Baca Juga: Lampu H6 Bi-LED: Tren Baru Pencahayaan Kendaraan di Indonesia

Padahal pada 1984, Gua Akbar nyaris hancur. Pembangunan Pasar Baru di atasnya membuat sampah dan limbah masuk ke goa.

Tapi pada 1995, Bupati Sjoekoer Soetomo membersihkan dan mengubahnya jadi destinasi wisata.

Kini, jalan setapak berpagar kuning memudahkan pengunjung menikmati keindahan tanpa khawatir terpeleset.

Bahkan, relief di dinding depan goa menceritakan sejarah Tuban secara visual, seperti komik raksasa yang mengajak kita belajar sambil berjalan.

Ada beberapa versi tentang asal-usul nama Gua Akbar. Pertama, nama 'Akbar' diambil dari nama tanaman abar yang tumbuh di mulut gua.

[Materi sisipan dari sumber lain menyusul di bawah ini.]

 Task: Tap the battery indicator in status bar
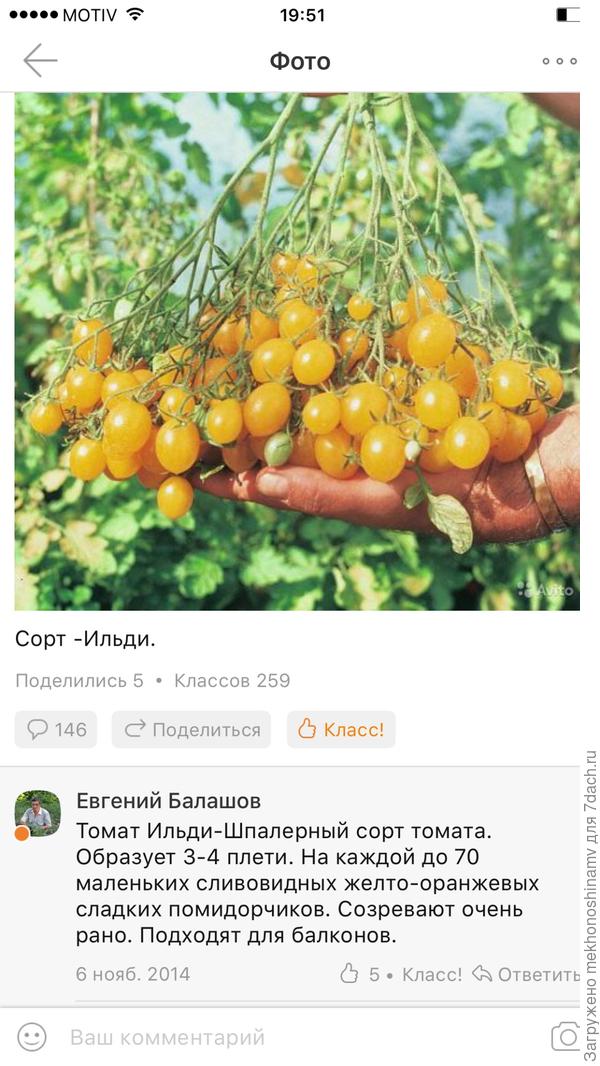click(567, 14)
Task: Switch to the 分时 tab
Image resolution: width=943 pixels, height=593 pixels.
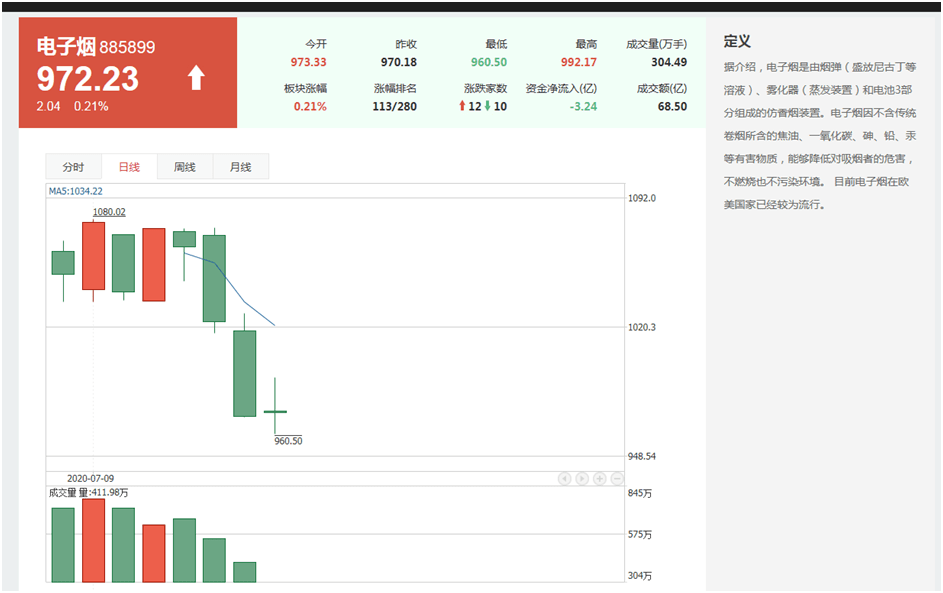Action: pyautogui.click(x=73, y=167)
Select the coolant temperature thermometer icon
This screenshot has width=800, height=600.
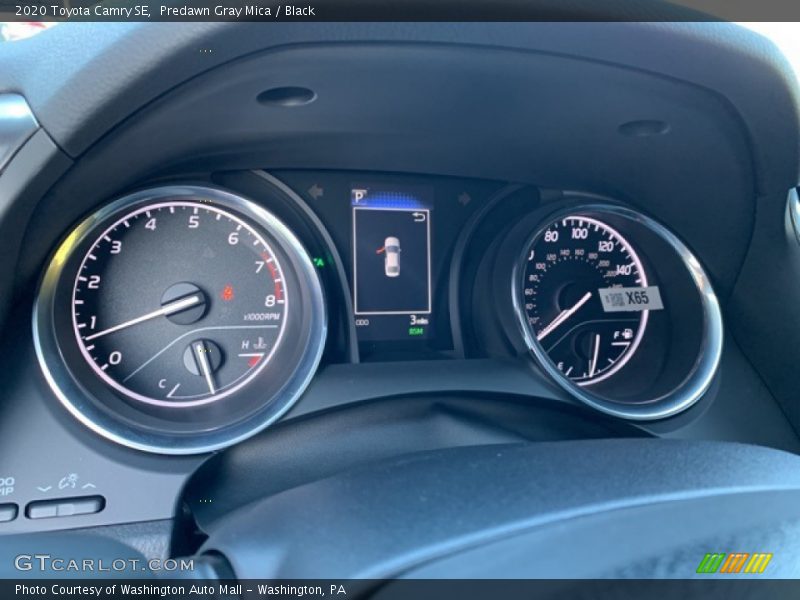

Berasal dari kata "ngabar" dalam bahasa Jawa kuno berarti 'latihan'. Asal usul nama itu dari cerita turun temurun bahwa goa ini digunakan prajurit Ronggolawe latihan ilmu kanuragan sebagai bekal menghadapi pasukan Majapahit.

Namun versi lain mengatakan, asal-usul nama 'Akbar' berasal dari ucapan Sunan Bonang saat pertama kali mengunjungi goa, yaitu "Allahu Akbar".

Konon katanya, gua ini merupakan tempat perkumpulan para wali songo dan orang-orang mashyur pada zaman dulu.

Salah satunya adalah Putra Adipati Tuban, yaitu Raden Mas Said atau yang lebih dikenal dengan Sunan Kalijaga.

Menurut legenda, Raden Said menetap di goa ini setelah diusir oleh ayahnya, sebelum kemudian dijadikan murid oleh Sunan Bonang.